The Count of Monte Cristo is a fairly straightforward and very enjoyable adventure story. However, it's 1300 pages long (if you get the unabridged version, which you should). But it's very engaging -- I got so absorbed I read the last 500 pages in one go.
Sabatini's Captain Blood and The Sea Hawk are also very enjoyable adventure stories -- real page-turners -- and they fit your length requirement. However, you'll probably have to look up a fair number of words while reading (but it's totally worth it).
The Iliad is about 600 pages long, but few books are as engaging and action-packed (aside from a long list of ships in the second chapter which you would do well to just skim over). I would recommend the Lattimore translation. Fagles' translation is easier to read but that ease comes at the cost of beauty.

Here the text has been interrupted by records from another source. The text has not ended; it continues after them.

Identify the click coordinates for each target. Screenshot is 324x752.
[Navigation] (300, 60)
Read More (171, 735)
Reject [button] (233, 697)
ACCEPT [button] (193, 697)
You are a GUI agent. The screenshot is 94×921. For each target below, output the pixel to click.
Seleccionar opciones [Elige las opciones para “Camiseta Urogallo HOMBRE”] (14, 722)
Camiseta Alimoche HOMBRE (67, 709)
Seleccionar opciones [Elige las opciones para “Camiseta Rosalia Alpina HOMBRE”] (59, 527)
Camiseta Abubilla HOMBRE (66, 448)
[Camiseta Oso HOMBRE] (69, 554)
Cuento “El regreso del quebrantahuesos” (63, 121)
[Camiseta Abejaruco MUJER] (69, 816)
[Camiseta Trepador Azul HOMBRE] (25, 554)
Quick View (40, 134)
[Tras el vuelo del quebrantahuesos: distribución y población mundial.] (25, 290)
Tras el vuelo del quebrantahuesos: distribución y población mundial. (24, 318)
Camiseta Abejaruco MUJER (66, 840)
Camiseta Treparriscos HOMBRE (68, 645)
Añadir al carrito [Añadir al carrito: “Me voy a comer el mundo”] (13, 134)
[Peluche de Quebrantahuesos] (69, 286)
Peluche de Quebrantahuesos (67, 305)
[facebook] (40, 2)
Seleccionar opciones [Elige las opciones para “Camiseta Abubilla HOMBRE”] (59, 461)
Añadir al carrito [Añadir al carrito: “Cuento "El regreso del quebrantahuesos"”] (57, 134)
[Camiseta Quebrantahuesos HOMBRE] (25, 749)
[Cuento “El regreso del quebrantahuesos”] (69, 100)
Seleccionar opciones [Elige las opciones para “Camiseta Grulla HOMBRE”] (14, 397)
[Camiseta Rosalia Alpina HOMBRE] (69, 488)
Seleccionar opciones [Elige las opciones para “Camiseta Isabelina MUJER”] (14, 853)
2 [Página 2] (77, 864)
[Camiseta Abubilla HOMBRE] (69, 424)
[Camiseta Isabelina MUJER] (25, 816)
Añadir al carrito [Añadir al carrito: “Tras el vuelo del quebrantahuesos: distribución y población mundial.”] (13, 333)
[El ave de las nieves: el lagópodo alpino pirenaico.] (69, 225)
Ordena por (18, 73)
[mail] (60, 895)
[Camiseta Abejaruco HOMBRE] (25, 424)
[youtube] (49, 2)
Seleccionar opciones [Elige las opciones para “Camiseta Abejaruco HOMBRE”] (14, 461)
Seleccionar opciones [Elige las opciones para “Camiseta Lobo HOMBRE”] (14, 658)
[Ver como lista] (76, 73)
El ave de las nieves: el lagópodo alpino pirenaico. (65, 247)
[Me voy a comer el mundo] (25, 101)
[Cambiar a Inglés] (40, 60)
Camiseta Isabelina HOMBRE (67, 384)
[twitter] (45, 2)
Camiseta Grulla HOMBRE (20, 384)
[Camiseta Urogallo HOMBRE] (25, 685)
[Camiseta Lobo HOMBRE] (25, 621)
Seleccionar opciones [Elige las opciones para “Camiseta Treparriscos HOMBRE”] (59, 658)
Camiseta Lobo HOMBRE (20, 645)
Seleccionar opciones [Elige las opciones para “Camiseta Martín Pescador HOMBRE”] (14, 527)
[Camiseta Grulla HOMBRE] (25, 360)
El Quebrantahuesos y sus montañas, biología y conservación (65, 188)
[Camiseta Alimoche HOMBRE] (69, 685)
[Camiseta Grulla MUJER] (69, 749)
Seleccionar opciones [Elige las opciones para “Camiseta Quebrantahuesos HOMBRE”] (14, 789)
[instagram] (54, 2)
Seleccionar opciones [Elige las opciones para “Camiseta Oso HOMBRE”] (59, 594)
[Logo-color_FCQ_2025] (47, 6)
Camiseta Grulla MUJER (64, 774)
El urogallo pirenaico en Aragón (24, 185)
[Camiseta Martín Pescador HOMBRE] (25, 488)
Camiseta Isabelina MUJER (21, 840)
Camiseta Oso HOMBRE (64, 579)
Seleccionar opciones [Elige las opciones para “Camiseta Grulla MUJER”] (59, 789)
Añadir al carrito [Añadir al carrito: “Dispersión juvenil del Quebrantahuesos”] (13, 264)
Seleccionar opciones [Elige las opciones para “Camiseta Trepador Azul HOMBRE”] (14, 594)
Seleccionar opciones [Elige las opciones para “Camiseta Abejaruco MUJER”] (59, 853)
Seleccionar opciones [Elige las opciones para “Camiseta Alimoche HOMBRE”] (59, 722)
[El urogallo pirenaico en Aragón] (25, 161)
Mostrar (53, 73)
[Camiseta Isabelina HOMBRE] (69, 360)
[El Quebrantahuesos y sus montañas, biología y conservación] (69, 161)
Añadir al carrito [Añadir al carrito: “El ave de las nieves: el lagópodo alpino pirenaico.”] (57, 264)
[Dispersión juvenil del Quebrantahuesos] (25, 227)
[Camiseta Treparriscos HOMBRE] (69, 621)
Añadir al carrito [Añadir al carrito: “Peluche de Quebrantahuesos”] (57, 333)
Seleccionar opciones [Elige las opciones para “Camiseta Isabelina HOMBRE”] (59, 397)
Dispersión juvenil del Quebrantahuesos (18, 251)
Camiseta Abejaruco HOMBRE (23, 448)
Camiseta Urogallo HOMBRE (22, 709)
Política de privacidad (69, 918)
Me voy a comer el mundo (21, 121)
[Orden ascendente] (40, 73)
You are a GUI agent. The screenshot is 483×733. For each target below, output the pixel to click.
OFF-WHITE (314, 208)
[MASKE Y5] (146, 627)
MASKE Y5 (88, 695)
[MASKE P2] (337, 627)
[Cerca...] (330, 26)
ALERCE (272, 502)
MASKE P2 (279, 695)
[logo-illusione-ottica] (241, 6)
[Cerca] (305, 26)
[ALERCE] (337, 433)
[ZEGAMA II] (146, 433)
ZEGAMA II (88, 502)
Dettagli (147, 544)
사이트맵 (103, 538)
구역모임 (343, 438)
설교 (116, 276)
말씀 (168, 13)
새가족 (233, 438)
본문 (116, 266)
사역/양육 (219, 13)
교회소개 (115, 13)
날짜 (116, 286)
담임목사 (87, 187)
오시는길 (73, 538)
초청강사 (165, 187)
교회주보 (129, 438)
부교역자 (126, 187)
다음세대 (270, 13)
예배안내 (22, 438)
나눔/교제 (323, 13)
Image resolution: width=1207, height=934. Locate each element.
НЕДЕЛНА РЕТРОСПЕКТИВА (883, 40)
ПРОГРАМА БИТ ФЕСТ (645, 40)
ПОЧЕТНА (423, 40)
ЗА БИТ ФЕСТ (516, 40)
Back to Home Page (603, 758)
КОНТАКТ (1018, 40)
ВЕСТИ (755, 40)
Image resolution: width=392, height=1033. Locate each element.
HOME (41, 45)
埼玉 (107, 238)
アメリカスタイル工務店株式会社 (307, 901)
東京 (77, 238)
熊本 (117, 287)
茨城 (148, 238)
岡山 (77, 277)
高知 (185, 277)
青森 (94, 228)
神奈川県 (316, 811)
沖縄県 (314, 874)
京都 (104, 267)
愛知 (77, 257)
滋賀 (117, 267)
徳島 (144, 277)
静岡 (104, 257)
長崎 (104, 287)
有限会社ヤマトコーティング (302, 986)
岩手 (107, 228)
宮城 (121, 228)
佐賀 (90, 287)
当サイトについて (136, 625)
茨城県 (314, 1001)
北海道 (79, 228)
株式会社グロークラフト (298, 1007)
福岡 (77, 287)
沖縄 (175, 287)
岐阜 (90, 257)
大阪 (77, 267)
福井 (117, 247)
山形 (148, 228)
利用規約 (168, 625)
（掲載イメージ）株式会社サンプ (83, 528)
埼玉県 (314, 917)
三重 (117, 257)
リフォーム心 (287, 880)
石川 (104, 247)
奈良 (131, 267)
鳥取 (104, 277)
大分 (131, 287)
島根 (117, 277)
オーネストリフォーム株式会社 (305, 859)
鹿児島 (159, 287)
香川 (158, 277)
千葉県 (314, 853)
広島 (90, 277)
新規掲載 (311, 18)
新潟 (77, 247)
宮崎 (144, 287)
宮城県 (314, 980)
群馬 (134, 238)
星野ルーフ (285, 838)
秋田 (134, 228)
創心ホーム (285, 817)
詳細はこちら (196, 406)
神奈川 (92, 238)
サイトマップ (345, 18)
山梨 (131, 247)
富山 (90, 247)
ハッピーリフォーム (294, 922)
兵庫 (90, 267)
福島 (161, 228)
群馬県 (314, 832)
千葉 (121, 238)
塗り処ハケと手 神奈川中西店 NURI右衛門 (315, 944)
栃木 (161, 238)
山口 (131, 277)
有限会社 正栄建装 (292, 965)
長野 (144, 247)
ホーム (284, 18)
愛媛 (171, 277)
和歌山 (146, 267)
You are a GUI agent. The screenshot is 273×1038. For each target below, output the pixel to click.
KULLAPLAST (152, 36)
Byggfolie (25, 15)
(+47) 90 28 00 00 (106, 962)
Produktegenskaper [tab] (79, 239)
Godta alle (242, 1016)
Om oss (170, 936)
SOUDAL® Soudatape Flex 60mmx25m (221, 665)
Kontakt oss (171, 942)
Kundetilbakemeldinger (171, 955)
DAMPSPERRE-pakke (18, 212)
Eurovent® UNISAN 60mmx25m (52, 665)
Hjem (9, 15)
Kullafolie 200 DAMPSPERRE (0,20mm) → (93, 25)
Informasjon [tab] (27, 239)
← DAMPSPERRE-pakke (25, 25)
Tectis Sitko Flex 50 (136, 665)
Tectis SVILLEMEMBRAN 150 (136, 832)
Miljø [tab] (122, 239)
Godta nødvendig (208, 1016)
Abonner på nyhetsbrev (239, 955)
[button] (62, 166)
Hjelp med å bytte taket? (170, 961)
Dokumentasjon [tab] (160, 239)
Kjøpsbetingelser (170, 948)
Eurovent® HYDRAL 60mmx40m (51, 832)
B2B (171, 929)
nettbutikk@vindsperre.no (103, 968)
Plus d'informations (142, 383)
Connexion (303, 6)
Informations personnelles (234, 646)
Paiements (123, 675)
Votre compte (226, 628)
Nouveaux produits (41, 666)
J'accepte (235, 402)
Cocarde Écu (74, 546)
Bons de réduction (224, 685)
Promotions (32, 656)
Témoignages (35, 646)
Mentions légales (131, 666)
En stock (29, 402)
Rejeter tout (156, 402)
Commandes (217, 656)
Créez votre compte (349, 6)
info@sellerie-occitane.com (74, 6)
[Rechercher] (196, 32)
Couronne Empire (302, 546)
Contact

Ovid's Metamorphoses is about 500 pages long, but it's essentially a long sequence of short stories (mostly Greek myths with some Roman ones towards the end). And the stories are amazing. I cannot emphasize enough how wonderful this book is. It stands alongside the Iliad as hands down my favourite work of fiction. I read the Mandelbaum translation, but I've also heard great things about the translation by Melville (and I've read Melville's Thebaid translation, which was excellent, so I don't doubt that his Metamorphoses is good too).